History of Spoken Chinese

Unlike PIE (the proto-Indo-European language reconstructed by linguists), proto-Sino-Tibetan has proved very difficult to reconstruct. The Chinese spoken and written today is quite old by European standards - around two thousand years of development with ample written records. But earlier developments have proved evasive, particularly on the Tibeto-Burman side of the family.

Chinese itself is often categorized after the work of Swedish linguist Bernhard Karlgren at the beginning of the 20th century. "Old Chinese" (上古漢語; Shànggǔ Hànyǔ) was spoken during the early and middle Zhöu Dynasty (1122 BCE to 256 BCE). Available texts range from bronze inscriptions, to poetry, to the earliest known manuscript of the I Ching (Yìjīng). Part of this period encompasses the writings of the great sages, like Confucius. The phonetic elements of modern characters help give hints about how Old Chinese was pronounced. Tones had probably not yet come into the language, but heavy aspiration was used to tell the difference between similar sounds.
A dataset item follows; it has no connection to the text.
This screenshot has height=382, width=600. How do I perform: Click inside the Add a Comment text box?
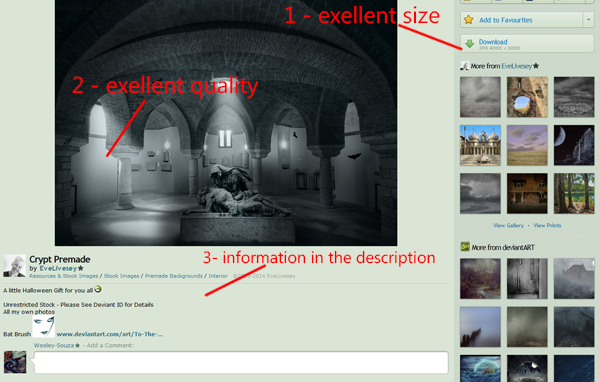(241, 362)
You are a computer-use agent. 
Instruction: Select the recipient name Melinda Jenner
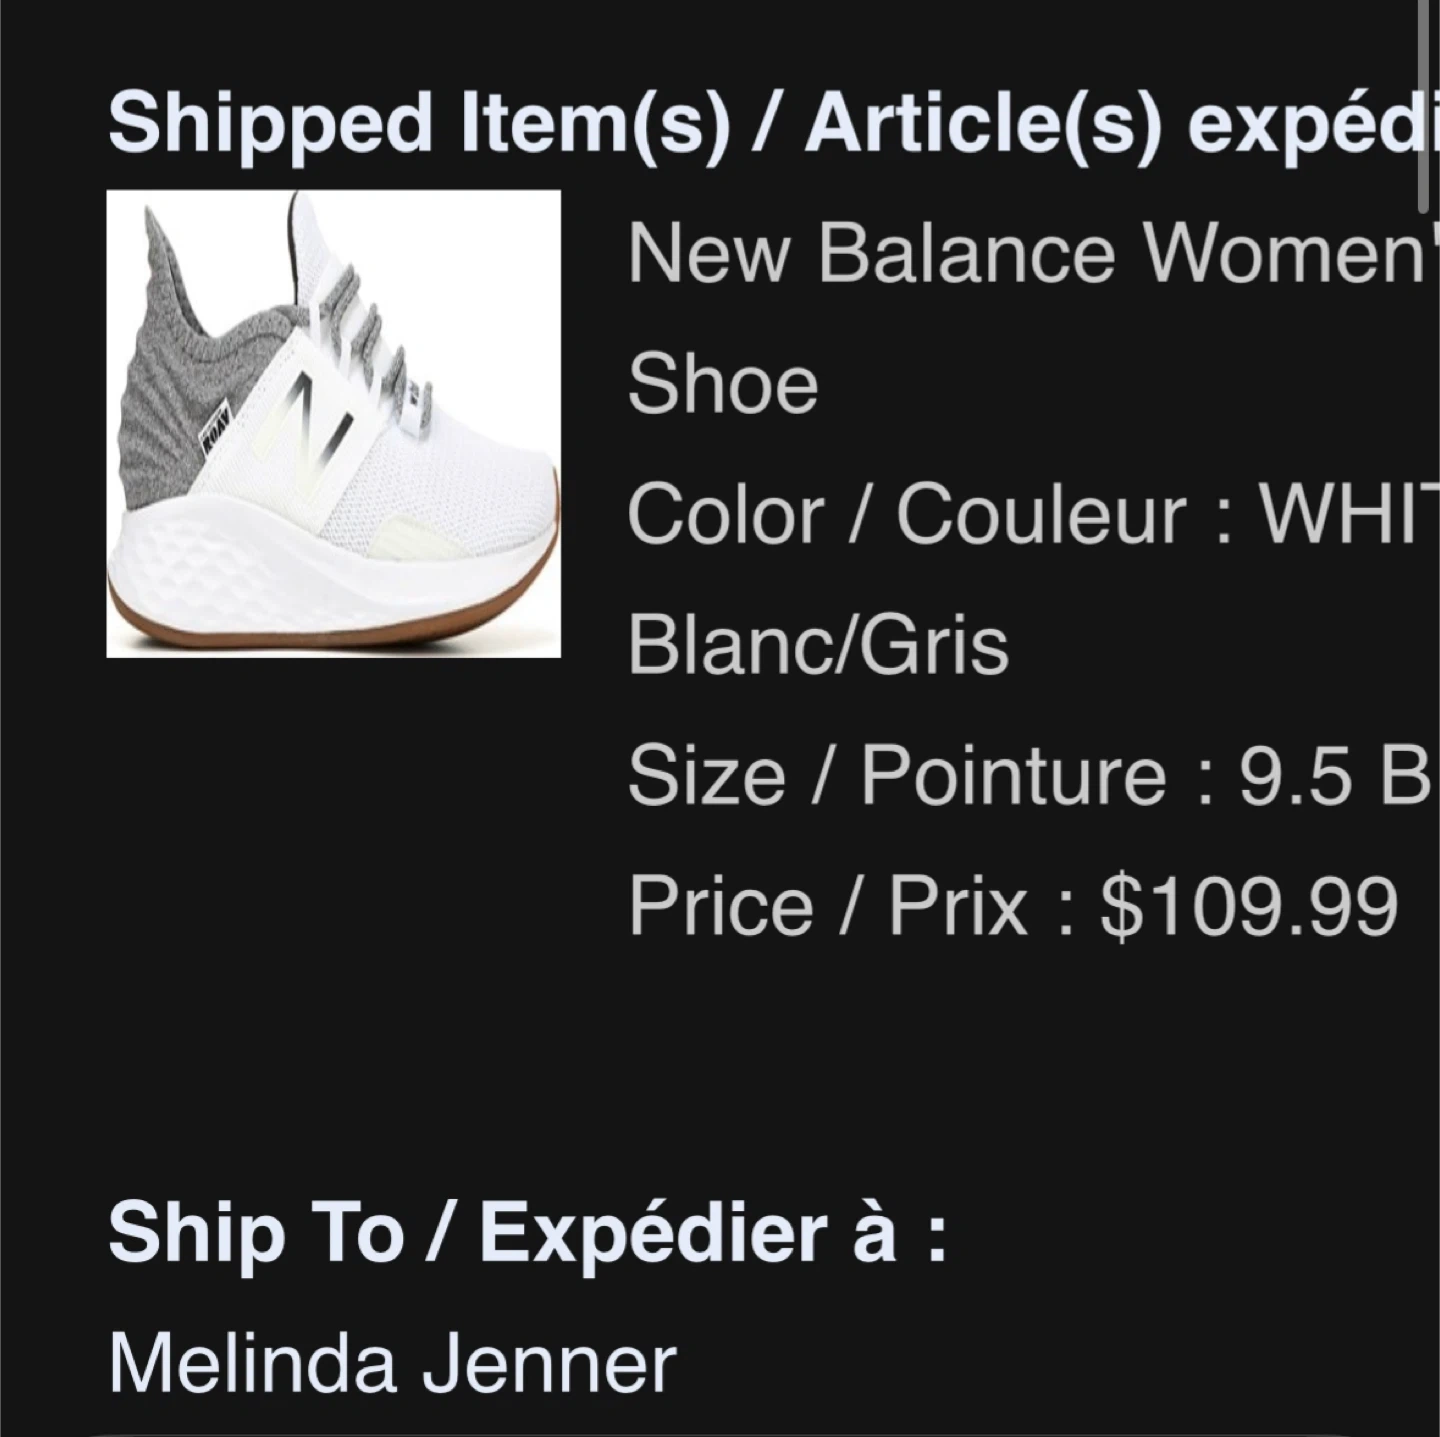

"Middle Chinese" (中古漢語; Zhōnggǔ Hànyǔ) was used in the 6th through 10th centuries CE (during the dynasties of Suí, Táng, and Sòng). The “ early period” can be discerned from the rhyme table known as 切韻; Qièyùn (601 AD). A “late period” is represented by the rhyme table knows as 廣韻;

Guǎngyùn (10th century). Rhyme tables were manuscripts that listed characters in their order of "rhyming" (usually because the vowels were the same), and they show which characters sounded like which other characters in common speech.

In spite of all the risks involved in reconstructing the sounds of a bygone culture from scraps of evidence, linguists are fairly certain that they have figured out how Middle Chinese was spoken. Assistance has come from the rhyming tables, and also from contemporaneous foreign transliterations, Chinese importations of foreign words, and modern dialect evolutions.

Over the centuries, Mandarin came to be spoken by the preponderance of Han Chinese. This is because the topography of China favors travel, migration and inter-mixing of ethnic cultures in a broad expanse from the northeast (Manchuria) to the southwest (Yunnan), passing through SìchuÄn. These plains provided few barriers to cultural interaction and political integration (mainly by conquest). To the west of this band of open plains lived other peoples unrelated to the Han Chinese (like Tibetans, for example, to the west of Yunnan in the South, the Siberian tribes and the Mongols in the northwest). The remaining areas of China, to the east and south towards the coast, had a different topography, divided into smaller neighborhoods by rivers and mountains. Thus the remaining 20% of the Han Chinese spoke local dialects.

The Ming dynasty in the 14th to 17th centuries, succeeded a Mongol rule (Yuan dynasty) and was ultimately replaced by the Manchurian Qing dynasty. Nanjing was made a capital city, together with Beijing ("Bei" meaning "north" and "Nan" being "south"). During this time "Nanjing Mandarin" became a "lingua franca" for most of the northern and western provinces of China. Ultimately Beijing fell to the Manchurians (1644) and Nanking followed (1662), but the influence of Mandarin continued, even with the rule of the Manchu-speaking Qing rulers. They set up their capital in Beijing. Academies were established in the hopes of training everyone to speak according to Beijing's standard for Mandarin. Beijing Mandarin replaced Nanking Mandarin as the court's language, but it was not until late in the 19th century.

Thus, Beijing Mandarin finally became the official language late in the Qing empire, but the provinces to the south and east continued with their own versions of spoken Chinese, most of which were unintelligible to the officials.

By the middle of the 20th century, compulsory education became a feature of Chinese life, not only in the People's Republic, but also in Taiwan (or the Republic of China as it was then called). Hong Kong remained an independent British protectorate, and installed no such system. Part of compulsory education was the learning of "standard Mandarin." Taiwan also adopted Mandarin as the standard for instruction. In Hong Kong and Macau, standard Cantonese was adopted officially.